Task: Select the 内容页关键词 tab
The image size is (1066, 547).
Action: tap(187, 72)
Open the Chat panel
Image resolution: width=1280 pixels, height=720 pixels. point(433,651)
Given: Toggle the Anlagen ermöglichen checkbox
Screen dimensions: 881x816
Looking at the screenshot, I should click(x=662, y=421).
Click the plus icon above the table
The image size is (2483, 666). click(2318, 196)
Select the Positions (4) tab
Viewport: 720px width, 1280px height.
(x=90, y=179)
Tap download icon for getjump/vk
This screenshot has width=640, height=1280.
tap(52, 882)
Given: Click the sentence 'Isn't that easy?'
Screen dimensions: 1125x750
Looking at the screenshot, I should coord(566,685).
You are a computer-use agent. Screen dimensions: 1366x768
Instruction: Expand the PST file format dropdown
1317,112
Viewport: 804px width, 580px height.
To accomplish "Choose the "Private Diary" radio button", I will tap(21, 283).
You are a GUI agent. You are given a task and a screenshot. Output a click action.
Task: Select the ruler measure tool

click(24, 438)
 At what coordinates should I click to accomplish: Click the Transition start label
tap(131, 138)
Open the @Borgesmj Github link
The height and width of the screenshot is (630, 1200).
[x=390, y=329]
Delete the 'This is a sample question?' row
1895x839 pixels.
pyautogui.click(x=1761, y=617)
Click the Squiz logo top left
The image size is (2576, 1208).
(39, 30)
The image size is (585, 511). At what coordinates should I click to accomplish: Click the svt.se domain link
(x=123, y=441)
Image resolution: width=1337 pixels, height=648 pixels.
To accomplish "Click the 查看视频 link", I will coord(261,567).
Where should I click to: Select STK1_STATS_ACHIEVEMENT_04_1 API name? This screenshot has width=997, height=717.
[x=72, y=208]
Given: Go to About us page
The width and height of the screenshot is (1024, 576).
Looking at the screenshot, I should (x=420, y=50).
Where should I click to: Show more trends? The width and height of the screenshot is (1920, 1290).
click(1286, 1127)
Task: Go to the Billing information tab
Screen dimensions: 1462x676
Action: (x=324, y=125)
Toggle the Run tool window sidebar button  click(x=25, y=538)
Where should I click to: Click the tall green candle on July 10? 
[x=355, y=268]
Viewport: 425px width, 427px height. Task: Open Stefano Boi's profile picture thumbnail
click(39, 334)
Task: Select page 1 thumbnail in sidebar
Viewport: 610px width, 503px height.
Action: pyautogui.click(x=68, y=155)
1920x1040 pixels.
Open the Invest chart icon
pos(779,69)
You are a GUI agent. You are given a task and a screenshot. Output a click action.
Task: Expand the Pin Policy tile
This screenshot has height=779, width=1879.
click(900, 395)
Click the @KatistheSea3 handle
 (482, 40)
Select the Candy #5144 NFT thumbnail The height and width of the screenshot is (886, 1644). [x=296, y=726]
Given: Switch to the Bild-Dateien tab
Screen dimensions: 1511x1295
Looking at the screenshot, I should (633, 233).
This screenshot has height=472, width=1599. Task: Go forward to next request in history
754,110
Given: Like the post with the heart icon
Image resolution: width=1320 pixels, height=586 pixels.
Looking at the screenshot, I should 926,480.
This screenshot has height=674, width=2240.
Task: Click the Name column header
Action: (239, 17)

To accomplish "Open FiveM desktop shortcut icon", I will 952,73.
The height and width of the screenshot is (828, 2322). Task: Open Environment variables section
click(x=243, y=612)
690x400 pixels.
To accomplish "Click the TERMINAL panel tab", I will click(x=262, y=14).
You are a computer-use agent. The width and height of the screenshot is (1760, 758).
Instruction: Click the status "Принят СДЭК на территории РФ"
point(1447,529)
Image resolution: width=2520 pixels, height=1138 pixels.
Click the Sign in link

Exercise details - Format every line of the material above as a JSON list of strings, one string per line, leaving out blank lines.

Answer for the task -
[
  "Task: Select the 内容页关键词 tab",
  "The image size is (1066, 547).",
  "Action: tap(187, 72)",
  "Open the Chat panel",
  "Image resolution: width=1280 pixels, height=720 pixels. point(433,651)",
  "Given: Toggle the Anlagen ermöglichen checkbox",
  "Screen dimensions: 881x816",
  "Looking at the screenshot, I should click(x=662, y=421).",
  "Click the plus icon above the table",
  "The image size is (2483, 666). click(2318, 196)",
  "Select the Positions (4) tab",
  "Viewport: 720px width, 1280px height.",
  "(x=90, y=179)",
  "Tap download icon for getjump/vk",
  "This screenshot has width=640, height=1280.",
  "tap(52, 882)",
  "Given: Click the sentence 'Isn't that easy?'",
  "Screen dimensions: 1125x750",
  "Looking at the screenshot, I should coord(566,685).",
  "You are a computer-use agent. Screen dimensions: 1366x768",
  "Instruction: Expand the PST file format dropdown",
  "1317,112",
  "Viewport: 804px width, 580px height.",
  "To accomplish \"Choose the \"Private Diary\" radio button\", I will tap(21, 283).",
  "You are a GUI agent. You are given a task and a screenshot. Output a click action.",
  "Task: Select the ruler measure tool",
  "click(24, 438)",
  " At what coordinates should I click to accomplish: Click the Transition start label",
  "tap(131, 138)",
  "Open the @Borgesmj Github link",
  "The height and width of the screenshot is (630, 1200).",
  "[x=390, y=329]",
  "Delete the 'This is a sample question?' row",
  "1895x839 pixels.",
  "pyautogui.click(x=1761, y=617)",
  "Click the Squiz logo top left",
  "The image size is (2576, 1208).",
  "(39, 30)",
  "The image size is (585, 511). At what coordinates should I click to accomplish: Click the svt.se domain link",
  "(x=123, y=441)",
  "Image resolution: width=1337 pixels, height=648 pixels.",
  "To accomplish \"Click the 查看视频 link\", I will coord(261,567).",
  "Where should I click to: Select STK1_STATS_ACHIEVEMENT_04_1 API name? This screenshot has width=997, height=717.",
  "[x=72, y=208]",
  "Given: Go to About us page",
  "The width and height of the screenshot is (1024, 576).",
  "Looking at the screenshot, I should (x=420, y=50).",
  "Where should I click to: Show more trends? The width and height of the screenshot is (1920, 1290).",
  "click(1286, 1127)",
  "Task: Go to the Billing information tab",
  "Screen dimensions: 1462x676",
  "Action: (x=324, y=125)",
  "Toggle the Run tool window sidebar button  click(x=25, y=538)",
  "Where should I click to: Click the tall green candle on July 10? ",
  "[x=355, y=268]",
  "Viewport: 425px width, 427px height. Task: Open Stefano Boi's profile picture thumbnail",
  "click(39, 334)",
  "Task: Select page 1 thumbnail in sidebar",
  "Viewport: 610px width, 503px height.",
  "Action: pyautogui.click(x=68, y=155)",
  "1920x1040 pixels.",
  "Open the Invest chart icon",
  "pos(779,69)",
  "You are a GUI agent. You are given a task and a screenshot. Output a click action.",
  "Task: Expand the Pin Policy tile",
  "This screenshot has height=779, width=1879.",
  "click(900, 395)",
  "Click the @KatistheSea3 handle",
  " (482, 40)",
  "Select the Candy #5144 NFT thumbnail The height and width of the screenshot is (886, 1644). [x=296, y=726]",
  "Given: Switch to the Bild-Dateien tab",
  "Screen dimensions: 1511x1295",
  "Looking at the screenshot, I should (633, 233).",
  "This screenshot has height=472, width=1599. Task: Go forward to next request in history",
  "754,110",
  "Given: Like the post with the heart icon",
  "Image resolution: width=1320 pixels, height=586 pixels.",
  "Looking at the screenshot, I should 926,480.",
  "This screenshot has height=674, width=2240.",
  "Task: Click the Name column header",
  "Action: (239, 17)",
  "To accomplish \"Open FiveM desktop shortcut icon\", I will 952,73.",
  "The height and width of the screenshot is (828, 2322). Task: Open Environment variables section",
  "click(x=243, y=612)",
  "690x400 pixels.",
  "To accomplish \"Click the TERMINAL panel tab\", I will click(x=262, y=14).",
  "You are a computer-use agent. The width and height of the screenshot is (1760, 758).",
  "Instruction: Click the status \"Принят СДЭК на территории РФ\"",
  "point(1447,529)",
  "Image resolution: width=2520 pixels, height=1138 pixels.",
  "Click the Sign in link"
]